Уже давно пора вставать и улучшать площадки или хотя бы идти вниз, а мы лежим, не в силах это сделать.
Наконец потихоньку начали греть воду. Кружка кофе сразу вывела меня из оцепенения. Правда, это “сразу” произошло к часу дня.
Мы видели, как снизу к нам подходит группа Валиев — Хрищатый — Чепчев — Наванг... Ещё ниже шли Мысловский — Чёрный — Овчинников.
Начали спуск. При встрече Овчинников сказал, что они решили нести грузы до 16 часов, чтобы успеть засветло спуститься в лагерь-1. Таким образом, получилось, что Коля оставил груз, не дойдя четырёх верёвок до лагеря-2, а Эдик — семи-восьми верёвок.
Анатолий Георгиевич оставил свои тринадцать килограммов на площадке, которая везде фигурирует под названием “четырнадцатая верёвка”. Шеф спустился, как я понял, в смешанных чувствах. С одной стороны, для него было неожиданным, что он не смог дойти до лагеря-2, и это его расстроило. С другой — он всё-таки получил удовольствие оттого, что побывал на стене самого Эвереста.

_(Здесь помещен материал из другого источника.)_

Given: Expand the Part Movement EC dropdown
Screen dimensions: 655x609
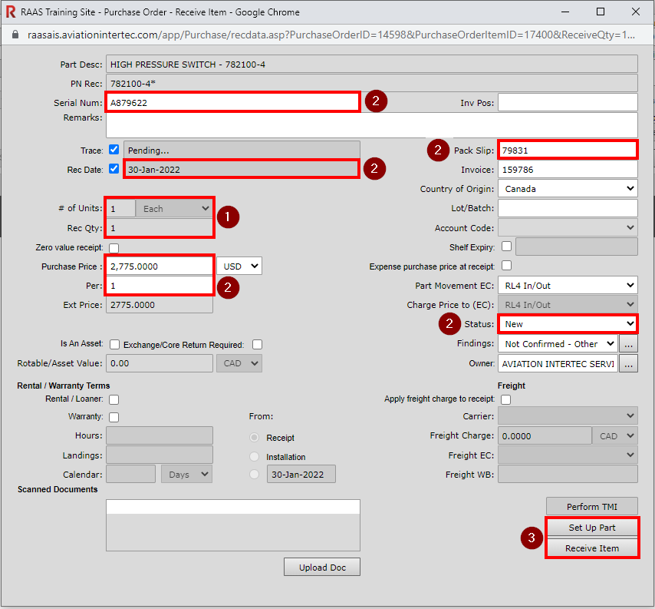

Во время дополнительной вечерней связи было принято решение — завтра нашей группе спускаться вниз. Казбеку хватит снаряжения для обработки маршрута до подхода следующей группы.
Вечером кухней занимались Коля и Эдик. Надо заметить, что, хотя мы уже третий день ничего не ели, острого голода я не испытывал. Заставлять себя есть не было нужды, так как завтра — вниз, в лагерь. Там отъедимся.
3 апреля. Однако события закрутились несколько по-другому. До 6100 мы с Володей добежали за час, а дальше начались осложнения. Оказалось, что за последние дни дорога через ледопад сильно ухудшилась, а 60-метровая стенка стала предельно опасной. Мы занялись переделкой дороги, и возвращение в лагерь затянулось до вечера. Пришлось поднять все лестницы с опасного участка и перенести метров на двести правее. Установили мягкую десятиметровую лестницу из репшнура, жёсткую в один пролёт и две трёхпролётных на отвесной стене и ещё один пролёт внизу через трещину.
Требуются, конечно, ещё доработки, но в целом вариант смотрится не так страшно, как раньше. Лёд крепкий, монолитный, и сверху ничего не висит.
Из-за этой задержки мы оказались на ледопаде в самое пекло. Желание выбраться из этой белой печки было так велико, что я обошёл на очередном вираже колонну Мысловский — Чёрный — Овчинников, для порядка попросив разрешения.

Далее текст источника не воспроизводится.